“Support squads”: An agile approach to supporting large systems
A few years ago, I returned from parental leave to discover that my teams had grown by 25 percent. Amazing! And very much needed — our support rotations had been in need of relief for some time.
Our group was organized into three scrum teams, each focused on a specific set of features and stakeholders. One was particularly frontend-oriented and handled the majority of our inbound user questions (which didn’t have a designated support team.) Another specialized in infrastructure projects and handled any automated alerts from our monitoring system. As our product and userbase grew, this operational work took up more and more time. Engineers were getting burned out, and development velocity on those two teams was suffering.
I wanted to spread the load of this work across more engineers. But, in previous experiences, I had found that large rotations can be problematic:
- If the surface area of the system being supported is too large, it can be difficult to deeply understand all the relevant details, and ongoing training to keep engineers up to date can be time-consuming.
- If individual engineers are only on-call for a system once per quarter, they don’t have a strong incentive to spend time making the experience better.
So, we concluded it was best to split up the responsibilities. But this introduced a new problem: Our code lived in a monolith, and we hadn’t yet established fully clean technical or product boundaries between our teams. How should we organize support for a system that spanned multiple teams, while still avoiding the pitfalls of large rotations? Our solution was a model that we call “Support Squads.”
Introducing “Support Squads”
A Support Squad is a group of five to seven engineers that exists outside of any individual scrum team and is tasked with servicing and improving one aspect of supporting our systems. Each support squad has a charter, defined success metrics, and a squad leader who is accountable for running it. Each engineer in our group chooses a few squads to join — in our case, the math worked out to two squads per person.
To scope each squad, we looked for tasks that needed ongoing engineering investment but were not clearly owned by a single product team. This led us to identify four kinds of support that we wanted to staff for our first iteration:
- A pager duty squad that was on-call to handle automated alerts,
- A first-line support squad that responded to user issues and questions,
- A release engineering squad that handled our weekly production deployments, and
- A performance engineering squad that specialized in troubleshooting performance issues across our stack.
Among this model’s advantages:
- It allows us to increase our support bandwidth without requiring everybody to learn everything.
- Specific people are now accountable for keeping each rotation healthy.

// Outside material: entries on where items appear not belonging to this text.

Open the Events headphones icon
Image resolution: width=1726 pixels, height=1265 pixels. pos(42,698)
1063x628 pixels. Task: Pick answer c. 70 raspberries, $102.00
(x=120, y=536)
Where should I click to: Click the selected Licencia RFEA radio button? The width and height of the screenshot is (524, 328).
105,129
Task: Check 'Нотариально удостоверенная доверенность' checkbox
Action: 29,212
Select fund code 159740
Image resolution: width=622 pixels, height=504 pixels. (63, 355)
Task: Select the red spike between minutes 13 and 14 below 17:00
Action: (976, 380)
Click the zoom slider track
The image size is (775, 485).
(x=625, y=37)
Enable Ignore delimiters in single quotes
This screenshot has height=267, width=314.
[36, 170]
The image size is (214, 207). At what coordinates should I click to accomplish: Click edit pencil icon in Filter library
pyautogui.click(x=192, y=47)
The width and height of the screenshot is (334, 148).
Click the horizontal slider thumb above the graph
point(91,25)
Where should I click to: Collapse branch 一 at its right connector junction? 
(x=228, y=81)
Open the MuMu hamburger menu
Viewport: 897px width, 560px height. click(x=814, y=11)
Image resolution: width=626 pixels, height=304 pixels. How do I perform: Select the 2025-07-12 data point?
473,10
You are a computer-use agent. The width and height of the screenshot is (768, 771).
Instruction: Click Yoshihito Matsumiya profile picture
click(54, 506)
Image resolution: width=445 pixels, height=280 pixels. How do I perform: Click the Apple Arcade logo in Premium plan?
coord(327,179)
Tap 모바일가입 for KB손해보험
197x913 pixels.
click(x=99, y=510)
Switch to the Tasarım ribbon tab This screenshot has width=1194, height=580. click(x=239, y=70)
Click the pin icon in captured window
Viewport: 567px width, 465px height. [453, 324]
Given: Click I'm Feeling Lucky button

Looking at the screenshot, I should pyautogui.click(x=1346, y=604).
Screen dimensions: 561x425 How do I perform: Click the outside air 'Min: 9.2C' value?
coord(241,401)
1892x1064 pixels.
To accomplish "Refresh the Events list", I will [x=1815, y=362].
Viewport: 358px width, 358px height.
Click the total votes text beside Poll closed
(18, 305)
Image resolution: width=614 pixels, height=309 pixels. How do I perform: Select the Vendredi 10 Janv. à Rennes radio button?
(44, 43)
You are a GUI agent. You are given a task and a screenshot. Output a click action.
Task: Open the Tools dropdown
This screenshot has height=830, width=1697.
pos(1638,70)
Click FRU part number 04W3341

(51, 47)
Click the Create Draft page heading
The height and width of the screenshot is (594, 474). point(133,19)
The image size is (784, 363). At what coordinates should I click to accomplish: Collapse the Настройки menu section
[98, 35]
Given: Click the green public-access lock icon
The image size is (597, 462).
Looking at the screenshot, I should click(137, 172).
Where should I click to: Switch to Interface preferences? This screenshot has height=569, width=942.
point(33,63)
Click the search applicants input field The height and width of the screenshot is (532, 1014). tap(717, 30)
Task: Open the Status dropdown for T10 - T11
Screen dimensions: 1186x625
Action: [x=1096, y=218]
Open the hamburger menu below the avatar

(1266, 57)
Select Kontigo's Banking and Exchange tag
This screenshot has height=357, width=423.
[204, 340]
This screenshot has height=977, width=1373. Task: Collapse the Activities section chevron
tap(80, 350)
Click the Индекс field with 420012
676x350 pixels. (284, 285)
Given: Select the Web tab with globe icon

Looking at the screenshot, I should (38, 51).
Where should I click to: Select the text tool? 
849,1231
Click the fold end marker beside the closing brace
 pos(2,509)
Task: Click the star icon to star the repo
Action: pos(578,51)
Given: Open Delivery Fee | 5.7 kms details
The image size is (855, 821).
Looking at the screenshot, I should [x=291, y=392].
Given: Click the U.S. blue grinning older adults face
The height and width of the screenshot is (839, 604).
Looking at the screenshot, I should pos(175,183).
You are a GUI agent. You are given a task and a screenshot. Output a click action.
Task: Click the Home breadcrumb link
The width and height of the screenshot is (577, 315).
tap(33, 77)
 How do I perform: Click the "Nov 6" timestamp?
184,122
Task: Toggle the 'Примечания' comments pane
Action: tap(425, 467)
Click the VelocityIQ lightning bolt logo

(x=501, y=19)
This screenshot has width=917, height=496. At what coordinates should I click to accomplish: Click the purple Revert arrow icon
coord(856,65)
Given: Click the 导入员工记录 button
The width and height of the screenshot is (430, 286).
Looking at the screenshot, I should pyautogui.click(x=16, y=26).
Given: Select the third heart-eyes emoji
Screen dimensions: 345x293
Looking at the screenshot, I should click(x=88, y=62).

This also creates new leadership opportunities for our senior ICs.
- Engineers feel more invested in helping out with support, since they get to choose how they spend their time based on what skills they would like to practice.
- We can keep things new and engaging by rotating engineers across squads over time.
You can’t judge a decision if you don’t measure the results, so we made sure to gather data on how well our support squads are operating.
And the result: success! Engineer satisfaction with support work (measured with a quarterly survey) increased significantly, and overall reliability of our systems improved across the board, thanks to continuous investment and process improvements from the squads.
This model provides us with another long-term benefit: As our product teams evolve, the support squads can change with them. Over the years, we have adapted squad missions and structures to fit new needs for our teams. The goal, though, will always remain the same: to ensure a smooth and productive support experience for our users and engineers alike.